CORESTA Meeting, Smoke Science/Product Technology, 2017, Kitzbühel, STPOST 16

Degradation of phytosterols in tobacco extract by bacteria to produce low benzo[a]pyrene reconstituted tobacco

YE Jianbin(1); ZHANG Zhan(2); HAO Zhou(2); YANG Xuepeng(1); MAO Duobin(1); YANG Zongcan(2); LIU Xiangzhen(2)
(1) Zhengzhou University of Light Industry, Key Laboratory of Biotechnology in Tobacco Industry, Zhengzhou, Henan, P.R. China; (2) Henan Industrial Co., Ltd of CNTC, Zhengzhou, Henan, P.R. China

Pyrolysis of phytosterols during tobacco combustion is closely related to the yield of PAHs, such as the carcinogen benzo[a]pyrene.
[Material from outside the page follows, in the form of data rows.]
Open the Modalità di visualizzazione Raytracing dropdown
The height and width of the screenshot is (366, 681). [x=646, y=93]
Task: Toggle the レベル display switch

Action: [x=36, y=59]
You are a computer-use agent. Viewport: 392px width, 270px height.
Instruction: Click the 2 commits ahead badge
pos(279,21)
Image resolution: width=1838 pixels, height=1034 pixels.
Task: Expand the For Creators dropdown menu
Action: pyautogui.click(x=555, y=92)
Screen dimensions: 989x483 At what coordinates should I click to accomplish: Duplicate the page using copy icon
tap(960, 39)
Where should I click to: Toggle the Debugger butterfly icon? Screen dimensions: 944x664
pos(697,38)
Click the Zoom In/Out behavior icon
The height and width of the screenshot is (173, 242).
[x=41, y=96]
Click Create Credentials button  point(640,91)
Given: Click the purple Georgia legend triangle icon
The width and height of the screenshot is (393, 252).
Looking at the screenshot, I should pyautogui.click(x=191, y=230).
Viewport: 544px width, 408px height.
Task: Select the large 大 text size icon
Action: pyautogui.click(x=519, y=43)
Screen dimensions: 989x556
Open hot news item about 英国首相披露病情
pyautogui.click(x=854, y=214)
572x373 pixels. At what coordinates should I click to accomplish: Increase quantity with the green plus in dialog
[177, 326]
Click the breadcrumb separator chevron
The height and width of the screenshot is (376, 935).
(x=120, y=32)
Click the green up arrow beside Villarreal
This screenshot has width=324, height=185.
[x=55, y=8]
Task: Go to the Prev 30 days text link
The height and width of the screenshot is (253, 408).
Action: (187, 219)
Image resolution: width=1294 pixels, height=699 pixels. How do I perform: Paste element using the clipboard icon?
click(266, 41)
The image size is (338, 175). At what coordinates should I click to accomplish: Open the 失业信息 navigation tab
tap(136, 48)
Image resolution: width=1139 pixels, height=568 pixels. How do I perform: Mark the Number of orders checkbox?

There are five types of phytosterols in tobacco, accounting for 0.2-0.5 % by weight. Most of the phytosterols are hardly removed during the production of tobacco products, which could cause a potential risk to smokers. Here, we try to reduce the contents of phytosterols in reconstituted tobacco by adding phytosterol degradation bacteria in the tobacco extract (TE). Therefore, the benzo[a]pyrene content was reduced in the mainstream smoke during pyrolysis of reconstituted tobacco. A novel bacteria Paenibacillus sp. isolated from the surface of tobacco leaf was used in this study. Paenibacillus sp. cells were cultivated under the optimal conditions (37 °C, pH 7.0) and then collected and added to the TE directly during the production of reconstituted tobacco for phytosterols degradation. Phytosterol degradation in TE was demonstrated by high-performance liquid chromatography–tandem mass spectrometry (HPLC–MS/MS). Then, the contents of benzo[a]pyrene in reconstituted tobacco mainstream smoke was determined by gas chromatography/mass spectrometry (GC–MS/MS). Under optimal conditions (37 °C, pH 7.0, with the exponential-phase cells), the total degradation ratio of phytosterols reached 39.5 % in TE, including 44.2 % of stigmasterol (45.2 µg/ml to 25.2 µg/ml), 38.1 % of β-sitosterol (184.5 µg/ml to 114.2 µg/ml), 35.7 % of campesterol (4.82 µg/ml to 3.1 µg/ml) and 52.0 % of cholesterol (5.21 µg/ml to 2.5 µg/ml). Further analysis showed that the final contents of phytosterols in reconstituted tobacco were also reduced by 34.1 % (252.6 µg/g to 166.5 µg/g) compared with the control experiment (without adding bacteria in TE). The delivery of benzo[a]pyrene in mainstream smoke was reduced from 4.22 ng/cig to 2.88 ng/cig. These results indicated that the novel Paenibacillus sp. can potentially be used to produce low benzo[a]pyrene content reconstituted tobacco.